Keir Starmer inspires righteous revulsion when he claims that his proudest achievement was the lifting of the two-child benefit cap, which finally happened two years after he had withdrawn the whip from seven MPs because they had voted for nothing more than such an amendment to the Humble Address, and when that amendment had been defeated, then they had voted with the Government.

But when Starmer suggests that the Labour victories of 1945, 1997 and 2024 had been the only three ever, then he does not mean anything by it. He is just ignorant. Although, if anything, that is even worse. So much for all those years on the Executive Committee of the Fabian Society, which published his epoch-making 2021 programme, The Road Ahead. No, nor have I. And no, nor will I.

I always laugh when Hard Rightists go off about the Fabians. They cannot possibly have met any. It is not to that source that we must trace Andy Burnham's desire to ban Virtual Private Networks, or the present Government's plan to force YouTube to promote its trusted news sources, which if they had any self-respect would be affronted at the suggestion that they were trusted by the Government.

If YouTube and other such sites promoted the BBC, then should you not have to pay the licence fee to access them, with no escape since you could not have a VPN? If Twitter is so bad that Lisa Nandy, a close ally and a constituency neighbour of Burnham's, has to withdraw from it not only herself but also her Department of State, the one responsible for media regulation, then why not ban it altogether? Watch those spaces. You will soon be able to watch little or nothing else. Otherwise you might realise that, for example, what was presently going on in Iran was not merely an obsequy comparable to that of Ms Diana Spencer, but very probably the largest gathering in human history. There was never going to be a counterrevolution in Iran.

The European Court of Justice has just outlawed even private, non-commercial reproduction of any content, even football scores or weather reports, from RT or Sputnik, and this is one of the many areas in which Britain has never really quite left the EU. Off our own bat, we are enacting the National Security (State Threats) Bill, which would imprison journalists who had so much as reported figures published by countries on the naughty step, possibly including even the China that we allowed to buy pretty much anything it wanted, even schools. And we are set to hand over a major piece of our cultural infrastructure to the foreign behemoth that is Comcast. Talk about a satellite state.

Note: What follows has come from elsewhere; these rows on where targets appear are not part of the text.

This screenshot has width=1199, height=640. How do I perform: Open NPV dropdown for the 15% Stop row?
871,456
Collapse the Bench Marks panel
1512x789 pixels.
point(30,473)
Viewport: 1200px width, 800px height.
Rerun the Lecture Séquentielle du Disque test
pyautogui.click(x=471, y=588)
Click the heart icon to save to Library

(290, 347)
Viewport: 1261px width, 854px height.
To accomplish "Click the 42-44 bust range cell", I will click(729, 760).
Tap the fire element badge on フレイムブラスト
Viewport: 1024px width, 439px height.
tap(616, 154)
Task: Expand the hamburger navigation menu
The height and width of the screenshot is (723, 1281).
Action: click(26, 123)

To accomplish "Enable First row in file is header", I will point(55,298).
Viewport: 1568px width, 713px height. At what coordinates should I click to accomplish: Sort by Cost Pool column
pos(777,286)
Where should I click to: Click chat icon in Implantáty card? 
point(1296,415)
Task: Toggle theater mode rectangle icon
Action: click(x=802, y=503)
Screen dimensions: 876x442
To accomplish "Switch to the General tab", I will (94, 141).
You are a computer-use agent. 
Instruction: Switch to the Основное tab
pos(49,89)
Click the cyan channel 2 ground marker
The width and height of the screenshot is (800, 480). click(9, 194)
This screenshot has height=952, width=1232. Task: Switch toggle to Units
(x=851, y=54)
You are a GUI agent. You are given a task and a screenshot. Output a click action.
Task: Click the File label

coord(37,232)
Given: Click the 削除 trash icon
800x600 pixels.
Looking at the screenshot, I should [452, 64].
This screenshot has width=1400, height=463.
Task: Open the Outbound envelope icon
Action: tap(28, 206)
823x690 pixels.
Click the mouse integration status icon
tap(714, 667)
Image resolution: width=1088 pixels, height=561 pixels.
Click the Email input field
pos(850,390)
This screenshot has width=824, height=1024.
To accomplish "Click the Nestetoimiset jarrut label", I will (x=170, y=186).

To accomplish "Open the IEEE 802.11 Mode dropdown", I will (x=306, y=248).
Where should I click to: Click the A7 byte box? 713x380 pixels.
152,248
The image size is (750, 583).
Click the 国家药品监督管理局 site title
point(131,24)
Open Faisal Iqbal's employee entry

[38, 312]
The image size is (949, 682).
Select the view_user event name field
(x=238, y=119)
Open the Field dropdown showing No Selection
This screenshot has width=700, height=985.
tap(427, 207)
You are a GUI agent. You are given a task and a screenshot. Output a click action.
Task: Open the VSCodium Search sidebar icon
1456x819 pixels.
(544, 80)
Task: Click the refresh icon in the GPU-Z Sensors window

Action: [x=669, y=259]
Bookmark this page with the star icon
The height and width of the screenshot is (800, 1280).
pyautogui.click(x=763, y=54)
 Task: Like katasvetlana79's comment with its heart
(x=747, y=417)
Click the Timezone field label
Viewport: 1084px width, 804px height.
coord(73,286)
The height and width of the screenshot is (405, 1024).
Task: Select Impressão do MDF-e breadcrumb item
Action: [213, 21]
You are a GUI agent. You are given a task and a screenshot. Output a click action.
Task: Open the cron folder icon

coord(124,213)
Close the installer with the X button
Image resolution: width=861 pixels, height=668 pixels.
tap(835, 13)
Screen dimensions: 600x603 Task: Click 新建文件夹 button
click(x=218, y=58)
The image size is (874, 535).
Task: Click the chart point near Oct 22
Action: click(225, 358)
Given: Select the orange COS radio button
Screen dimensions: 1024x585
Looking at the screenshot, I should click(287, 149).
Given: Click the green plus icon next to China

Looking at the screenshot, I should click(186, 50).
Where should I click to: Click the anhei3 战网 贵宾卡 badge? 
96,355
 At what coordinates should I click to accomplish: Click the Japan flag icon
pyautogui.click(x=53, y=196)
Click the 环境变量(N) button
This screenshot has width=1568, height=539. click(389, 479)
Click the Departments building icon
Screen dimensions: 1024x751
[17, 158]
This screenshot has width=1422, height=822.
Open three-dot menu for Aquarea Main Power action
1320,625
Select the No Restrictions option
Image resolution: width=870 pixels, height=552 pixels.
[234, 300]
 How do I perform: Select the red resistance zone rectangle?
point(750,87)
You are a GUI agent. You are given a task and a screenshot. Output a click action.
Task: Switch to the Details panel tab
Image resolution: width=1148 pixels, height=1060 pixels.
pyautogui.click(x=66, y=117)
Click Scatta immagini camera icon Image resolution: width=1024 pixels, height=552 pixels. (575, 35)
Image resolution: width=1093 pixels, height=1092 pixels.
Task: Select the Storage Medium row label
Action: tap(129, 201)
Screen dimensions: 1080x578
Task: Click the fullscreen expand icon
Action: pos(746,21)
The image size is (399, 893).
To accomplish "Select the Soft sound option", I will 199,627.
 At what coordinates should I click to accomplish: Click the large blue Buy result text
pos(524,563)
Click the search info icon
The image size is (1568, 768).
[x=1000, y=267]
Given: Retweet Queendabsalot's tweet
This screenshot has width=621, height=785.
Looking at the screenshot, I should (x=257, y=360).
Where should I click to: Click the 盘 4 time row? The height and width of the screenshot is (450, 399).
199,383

Yet even Nigel Farage now demands adherence to "Leveson", and the rest of the Right sold the pass when it gave the Government the power to decide who might or might not own a newspaper, a power that the present Government has used because that is how it goes: eventually, the other lot gets back in, exercising the powers that you had taken for yourselves. But since we are here. Only £1.6 billion for ITV's "broadcasting and streaming arm"? The split between that and "ITV Studios" has turned out as well as the NHS internal market, or the split between fiscal policy and monetary policy, or the split between the Royal Mail and the Post Office, or the split between the trains and the track. The one that we can never have is the one that we desperately need, between investment banking and retail banking. But since we are here, it is beholden on the Government to keep free-to-air at least everything that was made by ITV Studios, and to save ITN. Of course, if the rules about impartiality truly existed, then there would be no need to prevent ITN's synergy into Sky News. But since we are here.